Since then, the heated patches have lost 17 percent of the carbon stored in the top 60 centimetres (23.6 inches) of soil, where most organic matter is held. Carbon loss in warmer soil outpaced the rate in the control plots in two bursts, 1991-2000 and 2008-2013.

"If a significant amount of that soil carbon is added to the atmosphere, due to microbial activity in warmer soils, that will accelerate the global warming process," says Melillo. "And once this self-reinforcing feedback begins, there is no easy way to turn it off. There is no switch to flip."

As the team points out, every year we pump about 10 billion tonnes of carbon into the atmosphere, mostly through burning fossil fuels. About 3,500 billion tonnes are thought to be stored in the world's soil.


A significant part of that is stored in big pools of frozen soil in the Arctic – the carbon there is easily decomposed, and we know temperatures at the poles are on the rise.

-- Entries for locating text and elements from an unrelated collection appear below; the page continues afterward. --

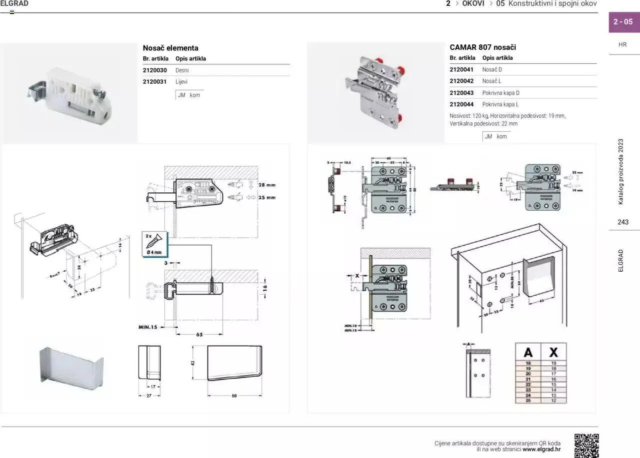Click article number 2120030 Desni
Screen dimensions: 640x458
point(155,70)
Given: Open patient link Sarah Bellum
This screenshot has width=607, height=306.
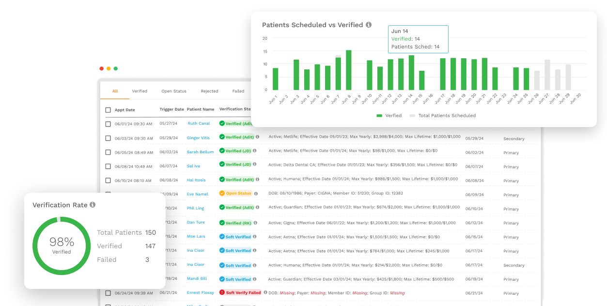Looking at the screenshot, I should click(200, 152).

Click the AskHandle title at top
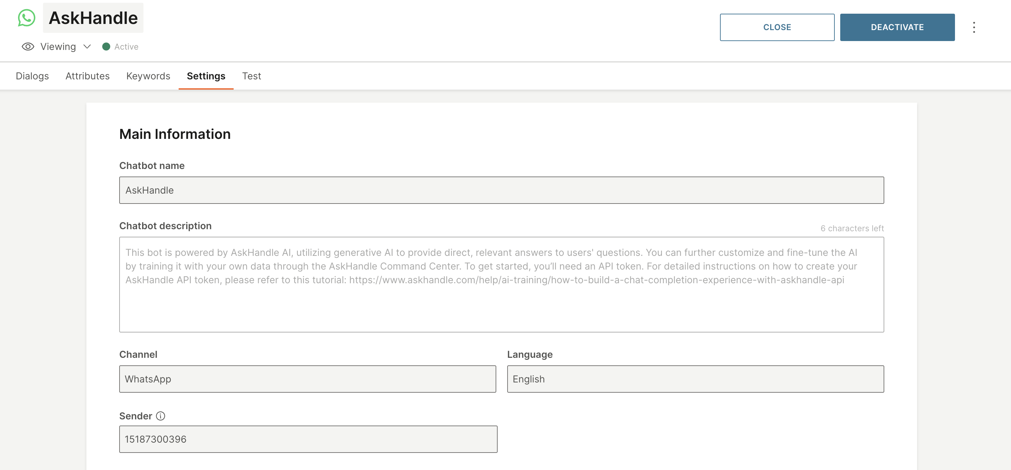tap(93, 18)
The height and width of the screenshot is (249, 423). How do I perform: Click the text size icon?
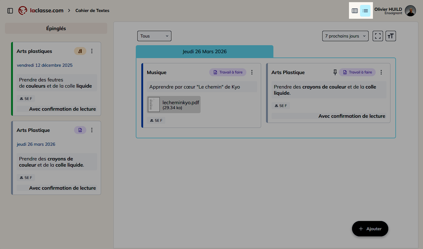coord(390,36)
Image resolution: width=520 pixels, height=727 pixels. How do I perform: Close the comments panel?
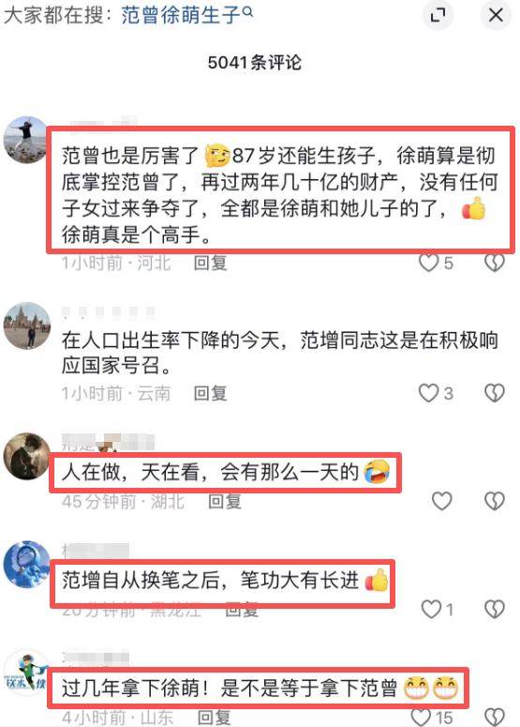496,15
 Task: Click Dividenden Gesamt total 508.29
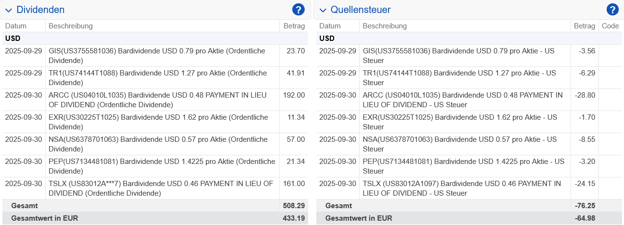(x=294, y=206)
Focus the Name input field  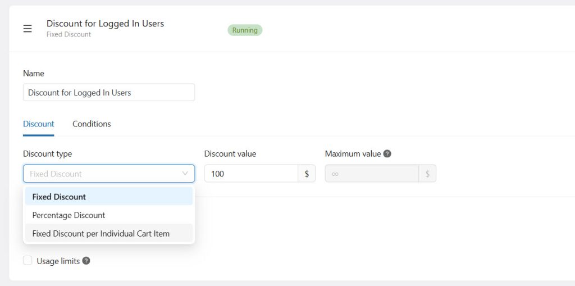pos(108,93)
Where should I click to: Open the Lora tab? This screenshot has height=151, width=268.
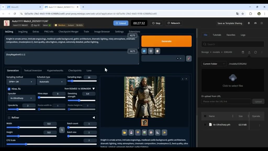pyautogui.click(x=89, y=71)
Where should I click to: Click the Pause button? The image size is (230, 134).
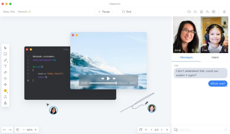click(104, 12)
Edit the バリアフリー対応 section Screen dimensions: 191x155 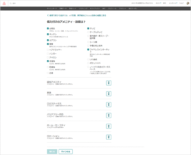pyautogui.click(x=109, y=115)
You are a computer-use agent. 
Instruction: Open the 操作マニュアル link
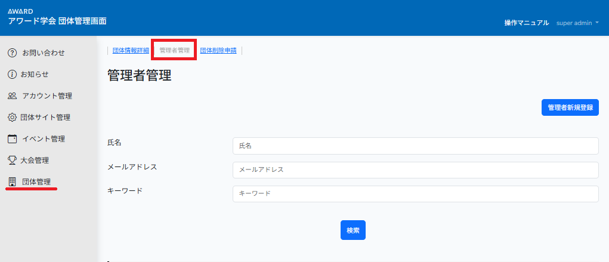point(526,23)
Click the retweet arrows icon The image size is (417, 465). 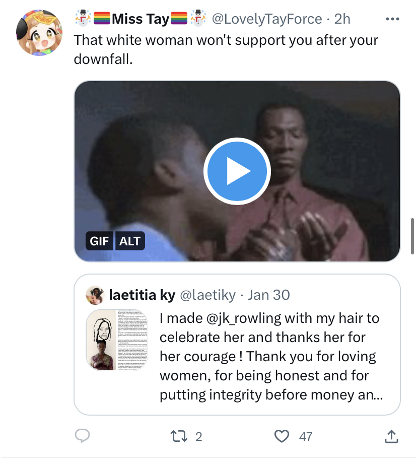pyautogui.click(x=179, y=436)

This report highlights the disconnect between world leaders committed to slashing man-made greenhouse gas emissions and the warming targets they've set.  Their aspirational quotas fail to take into account these natural feedback loops from the loss of Arctic sea ice to the retreat of ice caps and glaciers, to the melting of the permafrost and the release of the CO2 and methane once safely sequestered. Despite our best efforts, and "best" is unduly generous, our cuts in man-made emissions may be overwhelmed by natural emissions, feedback loops that we have already triggered.